The good news is, once you decide on a strategy and implement it, putting your money into the market can be the best way to build wealth. And it's not that hard to jump in. If you're looking to get started but don't know how to pick the best stocks and aren't sure how to figure it out, here are a few of your options. 

Man looking at investment charts on computer.

Image source: Getty Images.

1. Buy ETFs

ETFs, or exchange-traded funds, make it easy to invest even when you know next to nothing about picking stocks. Exchange-traded funds trade like stocks, which means they can be bought and sold during the day and you can buy as many or as few shares as you want. But they work in a similar way to mutual funds in that buying into an ETF gives you exposure to a whole bunch of different assets that your fund holds. 

ETFs often track financial indexes such as a stock or bond index. So, for example, if you invest in an S&P 500 index fund, your fund would aim to mimic the performance of that market index by investing in the 500 companies on it. But there are also tons of thematic or niche ETFs that invest in particular industries or small areas of the market. That means ETFs enable you to get instant and easy diversification if you invest in one that tracks the performance of the market as a whole, but you could also use them if you know that you want to buy, say, healthcare stocks or marijuana stocks as well. You won't have to figure out which particular companies in a specific industry are likely to perform well if you just opt for an ETF that gives you exposure to many businesses within a field you feel is poised for growth. 

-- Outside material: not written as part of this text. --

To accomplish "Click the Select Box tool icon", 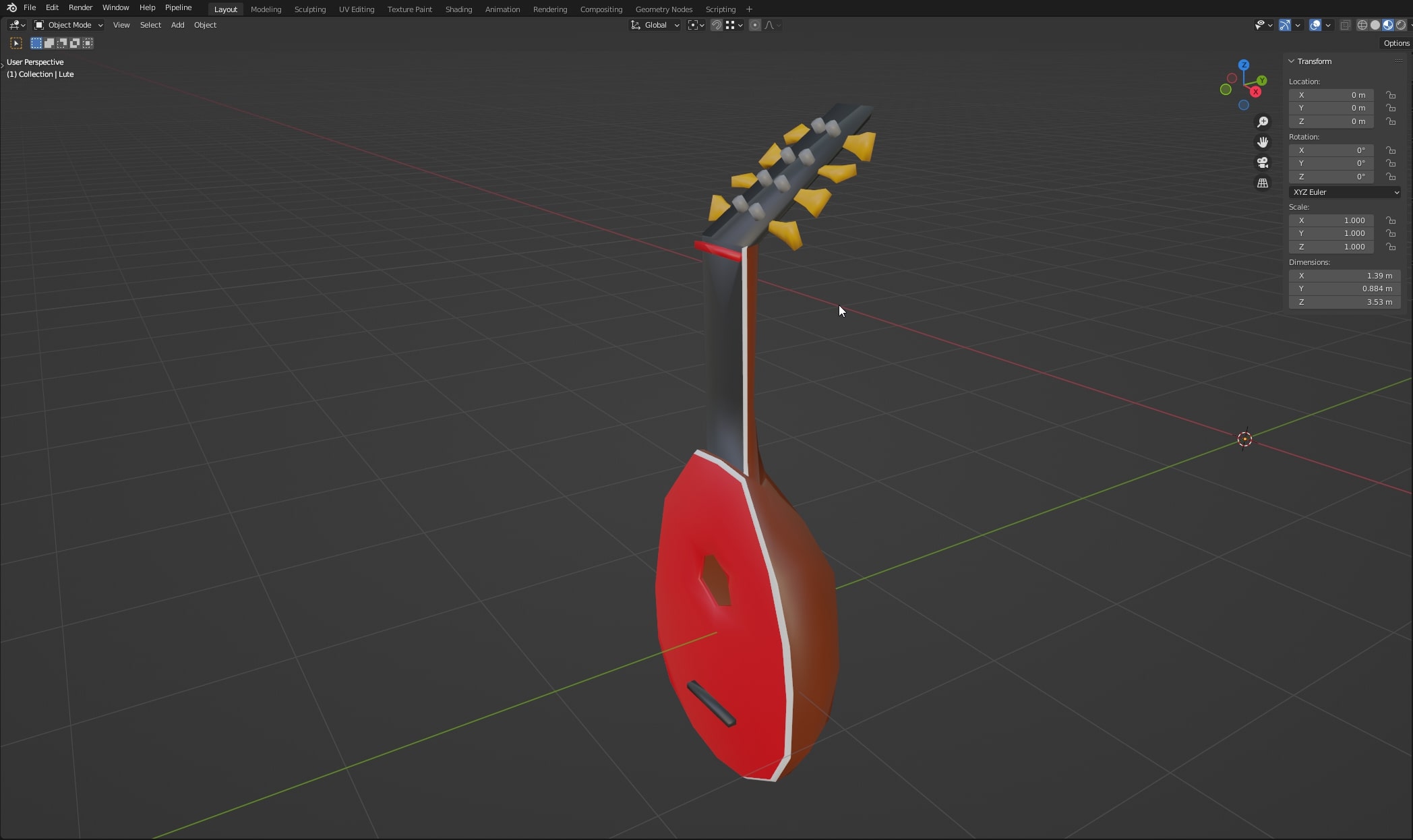I will (16, 43).
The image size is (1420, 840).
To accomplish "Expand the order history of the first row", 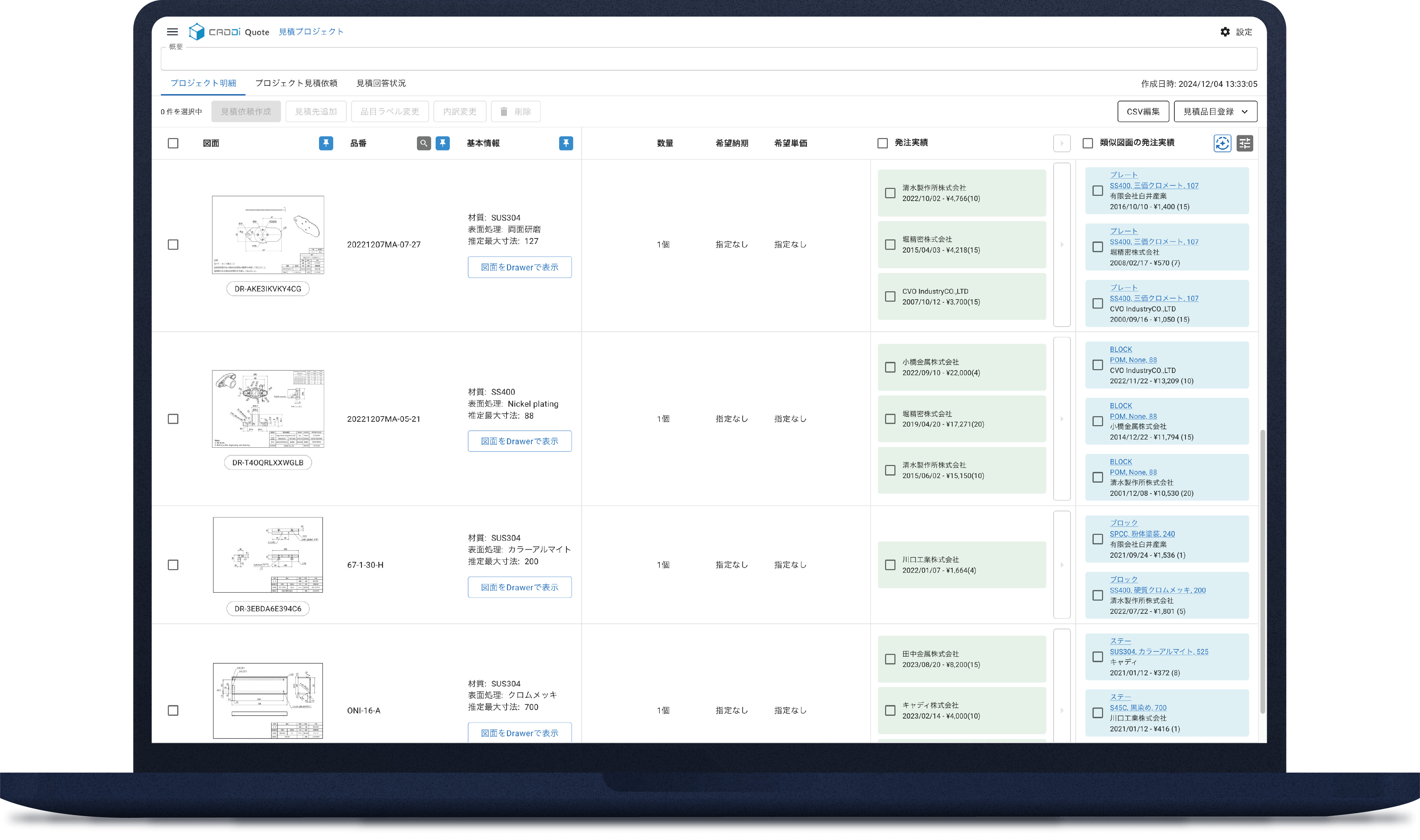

ETFs often come with low fees, and thanks to fractional shares, you can buy them with just a few dollars -- so you can spend, say, $10 to buy around 0.06 of a share of Vanguard Total Stock Market ETF (NYSEMKT:VTI) and gain exposure to the approximately 3,500 stocks it owns. Your investment would track the performance of the U.S. stock market as a whole, so when companies flourish in this country, your money would grow.   

2. Use a robo-advisor

While ETFs make investing really easy even for those without any knowledge of investing, robo-advisors aim to simplify the process of getting your money into the market even further.

Robo-advisors use algorithms to choose an appropriate mix of investments for you. By doing so, they free you of the burden of picking your own stocks to buy without the high fees that go along with hiring a professional investment advisor. Some robo-advisors also use automated processes to engage in more advanced investing techniques, such as tax loss harvesting that minimizes the tax consequences of your investments. 

When you invest with a robo-advisor, you deposit money with the company you've chosen (there are many of them) and answer a few simple questions about your investing timeline and risk tolerance. The robo-advisor then puts your money into a mix of different assets (often, into exchange-traded funds). The upside is that you don't have to do anything to find funds to invest in, and you don't have to watch to make sure your portfolio remains balanced or reallocate your investment dollars as you get closer to the time you'll need money. But the downside is that you pay a fee to have the robo-advisor manage your money for you. It's a lot lower than the fee for human advice, but it still eats into your returns. 

If you really don't want to think about your investments at all, then it may be worth paying the fee. But if you're willing to do about half an hour of work to pick ETFs (or less if you use a model portfolio) and another half-hour of work once a year to make sure your portfolio is still in good shape, you can just pick your own funds to invest in and avoid having to pay an advisory fee for your entire investing career. 

3. Learn how to research companies

Finally, you have one last option -- learn to be an active investor, research companies, and buy shares of individual companies.

This approach is not for everyone. It can be challenging to beat the performance of the market and it ups your risk of losses. But with the major market indexes earning around a 9% to 10% average annual return over time (when adding in reinvested dividends), you aren't going to make eye-popping gains by investing in index funds. If you are willing to put in the time to do it right and become a disciplined long-term investor, buying individual stocks could help you get a far better ROI. 

If you decide to take this approach, there are plenty of resources out there, from our guide on how to pick stocks to advice from particular investors who've done exceptionally well, such as Warren Buffett. You can start with a few small investments (fractional shares have made that easier) and then as you refine your strategy and gain confidence, you can up the stakes and hopefully start to see some substantial gains. 

Which approach is right for you?

There's no one right way to start investing. If you're hoping to beat the market, learning to pick individual stocks is your best bet. But if you want a simple hands-off approach without incurring extra fees, ETFs may be the right option for you. The key is to decide on a technique you think will work given your level of interest and your risk tolerance, and then get started ASAP, as the sooner you get your money into the market, the faster it can start working for you.